[Dataset records]
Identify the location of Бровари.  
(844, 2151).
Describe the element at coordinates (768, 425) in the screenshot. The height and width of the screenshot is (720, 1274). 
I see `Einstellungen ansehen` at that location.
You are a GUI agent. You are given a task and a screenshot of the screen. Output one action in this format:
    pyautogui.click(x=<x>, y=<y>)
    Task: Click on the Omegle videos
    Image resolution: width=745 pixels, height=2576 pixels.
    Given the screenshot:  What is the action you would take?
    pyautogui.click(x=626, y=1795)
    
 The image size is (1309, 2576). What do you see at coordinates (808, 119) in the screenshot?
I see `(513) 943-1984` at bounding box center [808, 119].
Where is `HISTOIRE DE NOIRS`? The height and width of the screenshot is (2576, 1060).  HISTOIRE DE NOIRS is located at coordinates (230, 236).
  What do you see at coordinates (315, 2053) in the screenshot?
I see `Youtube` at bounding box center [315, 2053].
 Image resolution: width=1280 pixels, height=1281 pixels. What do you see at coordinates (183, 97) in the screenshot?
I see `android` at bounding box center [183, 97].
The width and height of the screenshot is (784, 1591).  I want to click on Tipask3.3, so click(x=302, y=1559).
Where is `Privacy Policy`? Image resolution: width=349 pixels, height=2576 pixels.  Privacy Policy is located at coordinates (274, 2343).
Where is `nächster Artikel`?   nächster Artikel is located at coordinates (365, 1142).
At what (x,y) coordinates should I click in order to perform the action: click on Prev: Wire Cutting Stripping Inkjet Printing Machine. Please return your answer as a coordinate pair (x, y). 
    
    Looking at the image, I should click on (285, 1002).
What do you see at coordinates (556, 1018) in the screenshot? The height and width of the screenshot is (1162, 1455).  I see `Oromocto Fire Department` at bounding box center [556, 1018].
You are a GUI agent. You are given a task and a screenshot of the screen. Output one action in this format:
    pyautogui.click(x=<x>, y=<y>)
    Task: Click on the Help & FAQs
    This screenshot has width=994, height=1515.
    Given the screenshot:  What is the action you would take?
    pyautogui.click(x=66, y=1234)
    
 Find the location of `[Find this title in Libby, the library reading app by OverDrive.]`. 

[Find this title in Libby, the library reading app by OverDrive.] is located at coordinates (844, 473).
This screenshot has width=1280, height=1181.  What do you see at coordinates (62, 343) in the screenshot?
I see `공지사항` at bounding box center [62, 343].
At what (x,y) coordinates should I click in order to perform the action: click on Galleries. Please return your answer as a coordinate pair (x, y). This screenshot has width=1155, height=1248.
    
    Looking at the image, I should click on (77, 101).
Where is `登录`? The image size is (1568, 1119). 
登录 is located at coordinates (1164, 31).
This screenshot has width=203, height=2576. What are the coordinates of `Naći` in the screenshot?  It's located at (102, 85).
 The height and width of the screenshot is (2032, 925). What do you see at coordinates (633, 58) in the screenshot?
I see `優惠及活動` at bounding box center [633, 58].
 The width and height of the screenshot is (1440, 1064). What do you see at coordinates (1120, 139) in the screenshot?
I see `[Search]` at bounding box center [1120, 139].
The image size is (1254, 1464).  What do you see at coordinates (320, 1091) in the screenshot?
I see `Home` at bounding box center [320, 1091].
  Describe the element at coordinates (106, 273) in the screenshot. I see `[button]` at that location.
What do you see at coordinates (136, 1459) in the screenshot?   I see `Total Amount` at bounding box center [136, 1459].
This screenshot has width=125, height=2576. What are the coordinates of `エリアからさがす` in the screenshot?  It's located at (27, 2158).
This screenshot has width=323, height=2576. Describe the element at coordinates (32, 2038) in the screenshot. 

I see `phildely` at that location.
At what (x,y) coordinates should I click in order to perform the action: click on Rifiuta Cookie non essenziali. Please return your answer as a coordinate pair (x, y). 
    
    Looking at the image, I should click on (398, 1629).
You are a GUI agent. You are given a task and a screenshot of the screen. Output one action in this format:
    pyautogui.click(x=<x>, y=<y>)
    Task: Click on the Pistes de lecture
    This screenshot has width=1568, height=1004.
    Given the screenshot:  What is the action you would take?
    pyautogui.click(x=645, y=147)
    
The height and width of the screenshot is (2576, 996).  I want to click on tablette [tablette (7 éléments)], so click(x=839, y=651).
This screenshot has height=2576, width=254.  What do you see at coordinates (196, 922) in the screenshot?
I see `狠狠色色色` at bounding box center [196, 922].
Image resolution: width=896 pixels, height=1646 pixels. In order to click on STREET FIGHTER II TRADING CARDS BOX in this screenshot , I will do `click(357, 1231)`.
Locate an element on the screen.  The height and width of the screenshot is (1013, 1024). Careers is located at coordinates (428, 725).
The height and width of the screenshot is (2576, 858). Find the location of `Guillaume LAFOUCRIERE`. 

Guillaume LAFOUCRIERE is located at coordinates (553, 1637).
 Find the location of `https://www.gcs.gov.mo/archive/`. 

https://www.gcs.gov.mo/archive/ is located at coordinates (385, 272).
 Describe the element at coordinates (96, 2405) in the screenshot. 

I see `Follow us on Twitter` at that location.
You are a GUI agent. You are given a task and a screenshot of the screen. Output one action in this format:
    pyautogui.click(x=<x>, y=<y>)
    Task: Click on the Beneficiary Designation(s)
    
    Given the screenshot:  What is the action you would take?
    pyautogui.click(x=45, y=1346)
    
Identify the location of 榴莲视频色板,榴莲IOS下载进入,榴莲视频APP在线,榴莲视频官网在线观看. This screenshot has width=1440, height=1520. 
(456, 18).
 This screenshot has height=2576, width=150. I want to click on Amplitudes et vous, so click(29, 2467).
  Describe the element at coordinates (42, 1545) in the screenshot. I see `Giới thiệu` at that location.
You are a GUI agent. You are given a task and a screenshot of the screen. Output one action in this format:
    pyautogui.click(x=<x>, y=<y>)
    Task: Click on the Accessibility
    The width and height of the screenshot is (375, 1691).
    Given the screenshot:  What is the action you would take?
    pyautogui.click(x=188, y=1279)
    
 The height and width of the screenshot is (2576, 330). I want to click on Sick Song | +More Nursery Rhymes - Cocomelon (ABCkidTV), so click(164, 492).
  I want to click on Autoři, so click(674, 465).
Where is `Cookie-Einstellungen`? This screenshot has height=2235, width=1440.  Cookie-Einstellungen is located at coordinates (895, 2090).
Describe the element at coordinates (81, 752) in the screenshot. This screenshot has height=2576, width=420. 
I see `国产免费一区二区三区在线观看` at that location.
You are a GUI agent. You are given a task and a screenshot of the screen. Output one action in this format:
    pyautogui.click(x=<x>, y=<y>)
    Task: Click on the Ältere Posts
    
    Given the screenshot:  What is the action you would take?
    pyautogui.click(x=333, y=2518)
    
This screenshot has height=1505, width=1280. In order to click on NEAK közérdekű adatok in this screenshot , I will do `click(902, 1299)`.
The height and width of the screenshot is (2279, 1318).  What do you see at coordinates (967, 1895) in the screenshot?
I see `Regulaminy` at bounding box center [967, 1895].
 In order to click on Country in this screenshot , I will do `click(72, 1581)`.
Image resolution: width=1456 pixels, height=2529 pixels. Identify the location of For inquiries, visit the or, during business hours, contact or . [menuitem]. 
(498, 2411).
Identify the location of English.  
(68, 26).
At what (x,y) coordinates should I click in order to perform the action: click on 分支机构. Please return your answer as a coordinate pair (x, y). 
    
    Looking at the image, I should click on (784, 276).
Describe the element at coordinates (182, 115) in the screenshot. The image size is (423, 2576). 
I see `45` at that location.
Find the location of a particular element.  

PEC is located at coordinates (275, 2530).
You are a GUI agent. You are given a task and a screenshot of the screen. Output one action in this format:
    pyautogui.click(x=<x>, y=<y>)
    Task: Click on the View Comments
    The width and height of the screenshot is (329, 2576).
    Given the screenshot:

[Task requirements]: Copy every one of the records above word for word, with no changes.

[Answer to this exercise]:
Identify the location of Бровари.  
(844, 2151).
Describe the element at coordinates (768, 425) in the screenshot. The height and width of the screenshot is (720, 1274). 
I see `Einstellungen ansehen` at that location.
You are a GUI agent. You are given a task and a screenshot of the screen. Output one action in this format:
    pyautogui.click(x=<x>, y=<y>)
    Task: Click on the Omegle videos
    Image resolution: width=745 pixels, height=2576 pixels.
    Given the screenshot:  What is the action you would take?
    pyautogui.click(x=626, y=1795)
    
 The image size is (1309, 2576). What do you see at coordinates (808, 119) in the screenshot?
I see `(513) 943-1984` at bounding box center [808, 119].
Where is `HISTOIRE DE NOIRS`? The height and width of the screenshot is (2576, 1060).  HISTOIRE DE NOIRS is located at coordinates (230, 236).
  What do you see at coordinates (315, 2053) in the screenshot?
I see `Youtube` at bounding box center [315, 2053].
 Image resolution: width=1280 pixels, height=1281 pixels. What do you see at coordinates (183, 97) in the screenshot?
I see `android` at bounding box center [183, 97].
The width and height of the screenshot is (784, 1591).  I want to click on Tipask3.3, so click(x=302, y=1559).
Where is `Privacy Policy`? Image resolution: width=349 pixels, height=2576 pixels.  Privacy Policy is located at coordinates (274, 2343).
Where is `nächster Artikel`?   nächster Artikel is located at coordinates (365, 1142).
At what (x,y) coordinates should I click in order to perform the action: click on Prev: Wire Cutting Stripping Inkjet Printing Machine. Please return your answer as a coordinate pair (x, y). 
    
    Looking at the image, I should click on (285, 1002).
What do you see at coordinates (556, 1018) in the screenshot? The height and width of the screenshot is (1162, 1455).  I see `Oromocto Fire Department` at bounding box center [556, 1018].
You are a GUI agent. You are given a task and a screenshot of the screen. Output one action in this format:
    pyautogui.click(x=<x>, y=<y>)
    Task: Click on the Help & FAQs
    This screenshot has width=994, height=1515.
    Given the screenshot:  What is the action you would take?
    pyautogui.click(x=66, y=1234)
    
 Find the location of `[Find this title in Libby, the library reading app by OverDrive.]`. 

[Find this title in Libby, the library reading app by OverDrive.] is located at coordinates (844, 473).
This screenshot has width=1280, height=1181.  What do you see at coordinates (62, 343) in the screenshot?
I see `공지사항` at bounding box center [62, 343].
At what (x,y) coordinates should I click in order to perform the action: click on Galleries. Please return your answer as a coordinate pair (x, y). This screenshot has width=1155, height=1248.
    
    Looking at the image, I should click on (77, 101).
Where is `登录`? The image size is (1568, 1119). 
登录 is located at coordinates (1164, 31).
This screenshot has width=203, height=2576. What are the coordinates of `Naći` in the screenshot?  It's located at (102, 85).
 The height and width of the screenshot is (2032, 925). What do you see at coordinates (633, 58) in the screenshot?
I see `優惠及活動` at bounding box center [633, 58].
 The width and height of the screenshot is (1440, 1064). What do you see at coordinates (1120, 139) in the screenshot?
I see `[Search]` at bounding box center [1120, 139].
The image size is (1254, 1464).  What do you see at coordinates (320, 1091) in the screenshot?
I see `Home` at bounding box center [320, 1091].
  Describe the element at coordinates (106, 273) in the screenshot. I see `[button]` at that location.
What do you see at coordinates (136, 1459) in the screenshot?   I see `Total Amount` at bounding box center [136, 1459].
This screenshot has width=125, height=2576. What are the coordinates of `エリアからさがす` in the screenshot?  It's located at (27, 2158).
This screenshot has width=323, height=2576. Describe the element at coordinates (32, 2038) in the screenshot. 

I see `phildely` at that location.
At what (x,y) coordinates should I click in order to perform the action: click on Rifiuta Cookie non essenziali. Please return your answer as a coordinate pair (x, y). 
    
    Looking at the image, I should click on (398, 1629).
You are a GUI agent. You are given a task and a screenshot of the screen. Output one action in this format:
    pyautogui.click(x=<x>, y=<y>)
    Task: Click on the Pistes de lecture
    This screenshot has width=1568, height=1004.
    Given the screenshot:  What is the action you would take?
    pyautogui.click(x=645, y=147)
    
The height and width of the screenshot is (2576, 996).  I want to click on tablette [tablette (7 éléments)], so click(x=839, y=651).
This screenshot has height=2576, width=254.  What do you see at coordinates (196, 922) in the screenshot?
I see `狠狠色色色` at bounding box center [196, 922].
Image resolution: width=896 pixels, height=1646 pixels. In order to click on STREET FIGHTER II TRADING CARDS BOX in this screenshot , I will do `click(357, 1231)`.
Locate an element on the screen.  The height and width of the screenshot is (1013, 1024). Careers is located at coordinates (428, 725).
The height and width of the screenshot is (2576, 858). Find the location of `Guillaume LAFOUCRIERE`. 

Guillaume LAFOUCRIERE is located at coordinates (553, 1637).
 Find the location of `https://www.gcs.gov.mo/archive/`. 

https://www.gcs.gov.mo/archive/ is located at coordinates (385, 272).
 Describe the element at coordinates (96, 2405) in the screenshot. 

I see `Follow us on Twitter` at that location.
You are a GUI agent. You are given a task and a screenshot of the screen. Output one action in this format:
    pyautogui.click(x=<x>, y=<y>)
    Task: Click on the Beneficiary Designation(s)
    
    Given the screenshot:  What is the action you would take?
    pyautogui.click(x=45, y=1346)
    
Identify the location of 榴莲视频色板,榴莲IOS下载进入,榴莲视频APP在线,榴莲视频官网在线观看. This screenshot has width=1440, height=1520. 
(456, 18).
 This screenshot has height=2576, width=150. I want to click on Amplitudes et vous, so click(29, 2467).
  Describe the element at coordinates (42, 1545) in the screenshot. I see `Giới thiệu` at that location.
You are a GUI agent. You are given a task and a screenshot of the screen. Output one action in this format:
    pyautogui.click(x=<x>, y=<y>)
    Task: Click on the Accessibility
    The width and height of the screenshot is (375, 1691).
    Given the screenshot:  What is the action you would take?
    pyautogui.click(x=188, y=1279)
    
 The height and width of the screenshot is (2576, 330). I want to click on Sick Song | +More Nursery Rhymes - Cocomelon (ABCkidTV), so click(164, 492).
  I want to click on Autoři, so click(674, 465).
Where is `Cookie-Einstellungen`? This screenshot has height=2235, width=1440.  Cookie-Einstellungen is located at coordinates (895, 2090).
Describe the element at coordinates (81, 752) in the screenshot. This screenshot has height=2576, width=420. 
I see `国产免费一区二区三区在线观看` at that location.
You are a GUI agent. You are given a task and a screenshot of the screen. Output one action in this format:
    pyautogui.click(x=<x>, y=<y>)
    Task: Click on the Ältere Posts
    
    Given the screenshot:  What is the action you would take?
    pyautogui.click(x=333, y=2518)
    
This screenshot has height=1505, width=1280. In order to click on NEAK közérdekű adatok in this screenshot , I will do `click(902, 1299)`.
The height and width of the screenshot is (2279, 1318).  What do you see at coordinates (967, 1895) in the screenshot?
I see `Regulaminy` at bounding box center [967, 1895].
 In order to click on Country in this screenshot , I will do `click(72, 1581)`.
Image resolution: width=1456 pixels, height=2529 pixels. Identify the location of For inquiries, visit the or, during business hours, contact or . [menuitem]. 
(498, 2411).
Identify the location of English.  
(68, 26).
At what (x,y) coordinates should I click in order to perform the action: click on 分支机构. Please return your answer as a coordinate pair (x, y). 
    
    Looking at the image, I should click on (784, 276).
Describe the element at coordinates (182, 115) in the screenshot. The image size is (423, 2576). 
I see `45` at that location.
Find the location of a particular element.  

PEC is located at coordinates (275, 2530).
You are a GUI agent. You are given a task and a screenshot of the screen. Output one action in this format:
    pyautogui.click(x=<x>, y=<y>)
    Task: Click on the View Comments
    The width and height of the screenshot is (329, 2576).
    Given the screenshot:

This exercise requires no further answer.